What type of representation is used by OpenNMT?

negacy · October 8, 2018, 7:45pm

How does OpenNMT represent words (or characters) of input sequence? Is it one hot code encoding or does it compute embedding internally? Assuming, I have a French to English parallel sentences, I am interested to know how the words of the input(French sentences) for this particular example are represented by the tool.

guillaumekln · October 9, 2018, 10:25am

The training optimizes an embedding for each word, as you’d expect.

Does that answer your question?

negacy · October 9, 2018, 12:19pm

Are you saying it learns word embeddings automatically? How about if the translation is character based? Does it learn character embedding? The tool allows to load pre-trained character embedding for both source and target language, and I was wondering if there is no pre-trained characters embedding, how the characters are represented?

guillaumekln · October 9, 2018, 12:25pm

I should have used “for each token” in my sentence. A token can be a word, a subword, or a character depending on the tokenization.

If no pretrained embeddings are given, the vector is initialized with random values which are optimized as part of the training (like other model parameters).
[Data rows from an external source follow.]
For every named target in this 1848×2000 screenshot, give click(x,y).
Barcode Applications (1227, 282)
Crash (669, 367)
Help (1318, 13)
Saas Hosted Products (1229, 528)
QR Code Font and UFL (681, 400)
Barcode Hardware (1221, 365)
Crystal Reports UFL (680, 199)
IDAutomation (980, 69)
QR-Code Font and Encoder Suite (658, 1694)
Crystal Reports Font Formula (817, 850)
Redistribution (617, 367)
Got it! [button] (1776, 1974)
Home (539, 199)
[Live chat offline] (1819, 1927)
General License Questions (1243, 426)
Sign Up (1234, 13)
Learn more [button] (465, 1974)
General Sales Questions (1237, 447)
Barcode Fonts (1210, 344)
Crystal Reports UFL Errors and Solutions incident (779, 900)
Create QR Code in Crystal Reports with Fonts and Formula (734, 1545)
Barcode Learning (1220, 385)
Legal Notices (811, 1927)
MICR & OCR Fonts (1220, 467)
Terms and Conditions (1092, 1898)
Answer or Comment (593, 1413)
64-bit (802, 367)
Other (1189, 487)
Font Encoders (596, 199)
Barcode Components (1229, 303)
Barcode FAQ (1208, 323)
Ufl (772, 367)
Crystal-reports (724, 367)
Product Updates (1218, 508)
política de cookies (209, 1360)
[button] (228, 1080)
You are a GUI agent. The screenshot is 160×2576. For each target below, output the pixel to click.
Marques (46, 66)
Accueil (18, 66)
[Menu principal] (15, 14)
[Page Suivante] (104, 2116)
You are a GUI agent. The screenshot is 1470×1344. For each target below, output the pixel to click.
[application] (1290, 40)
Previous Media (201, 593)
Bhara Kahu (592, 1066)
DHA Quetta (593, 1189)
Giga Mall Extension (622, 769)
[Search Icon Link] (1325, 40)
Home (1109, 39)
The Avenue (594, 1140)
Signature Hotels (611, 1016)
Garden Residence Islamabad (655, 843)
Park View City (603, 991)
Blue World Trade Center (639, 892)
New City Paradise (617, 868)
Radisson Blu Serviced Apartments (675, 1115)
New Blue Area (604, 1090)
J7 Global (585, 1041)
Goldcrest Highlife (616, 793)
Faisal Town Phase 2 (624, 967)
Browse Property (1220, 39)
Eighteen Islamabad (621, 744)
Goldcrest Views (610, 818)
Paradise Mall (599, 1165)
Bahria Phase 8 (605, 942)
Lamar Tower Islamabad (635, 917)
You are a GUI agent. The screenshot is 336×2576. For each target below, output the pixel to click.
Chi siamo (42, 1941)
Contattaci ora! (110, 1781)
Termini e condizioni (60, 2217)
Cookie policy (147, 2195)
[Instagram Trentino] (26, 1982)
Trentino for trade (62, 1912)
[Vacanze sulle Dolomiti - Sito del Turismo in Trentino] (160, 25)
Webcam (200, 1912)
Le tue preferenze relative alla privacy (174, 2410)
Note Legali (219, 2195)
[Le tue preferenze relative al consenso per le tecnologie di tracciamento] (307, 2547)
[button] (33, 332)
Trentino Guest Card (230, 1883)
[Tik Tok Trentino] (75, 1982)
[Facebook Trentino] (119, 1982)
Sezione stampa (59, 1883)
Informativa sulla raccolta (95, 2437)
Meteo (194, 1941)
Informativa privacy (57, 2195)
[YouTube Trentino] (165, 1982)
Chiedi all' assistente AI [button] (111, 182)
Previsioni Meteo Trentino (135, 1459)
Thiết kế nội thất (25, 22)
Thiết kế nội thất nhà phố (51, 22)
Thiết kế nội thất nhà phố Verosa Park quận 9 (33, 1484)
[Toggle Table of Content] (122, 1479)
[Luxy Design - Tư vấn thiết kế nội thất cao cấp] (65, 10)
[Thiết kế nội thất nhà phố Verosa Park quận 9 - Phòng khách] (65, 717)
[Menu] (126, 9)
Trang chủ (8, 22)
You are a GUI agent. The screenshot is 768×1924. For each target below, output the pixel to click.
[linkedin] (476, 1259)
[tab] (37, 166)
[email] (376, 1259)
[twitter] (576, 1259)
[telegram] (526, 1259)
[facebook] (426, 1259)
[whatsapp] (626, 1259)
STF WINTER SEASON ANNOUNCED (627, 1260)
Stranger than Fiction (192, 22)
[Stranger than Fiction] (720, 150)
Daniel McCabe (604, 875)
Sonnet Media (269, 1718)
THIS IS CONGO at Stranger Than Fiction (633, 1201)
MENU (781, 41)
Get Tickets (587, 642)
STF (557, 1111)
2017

negacy · October 9, 2018, 12:34pm

Ok, it kind of makes sense, but in your sentence “If no pretrained embeddings are given, the vector is initialized with random values which are optimized as part of the training”, what is a vector? Is it the representation for each token? So, my understanding is that OpenNMT uses token/character/word embedding depending the tokenization that are learned automatically during training, is that correct or am I missing something?

guillaumekln · October 9, 2018, 12:37pm

Yes, it is the learned representation of the token.

negacy · October 9, 2018, 12:39pm

Thanks, that was helpful.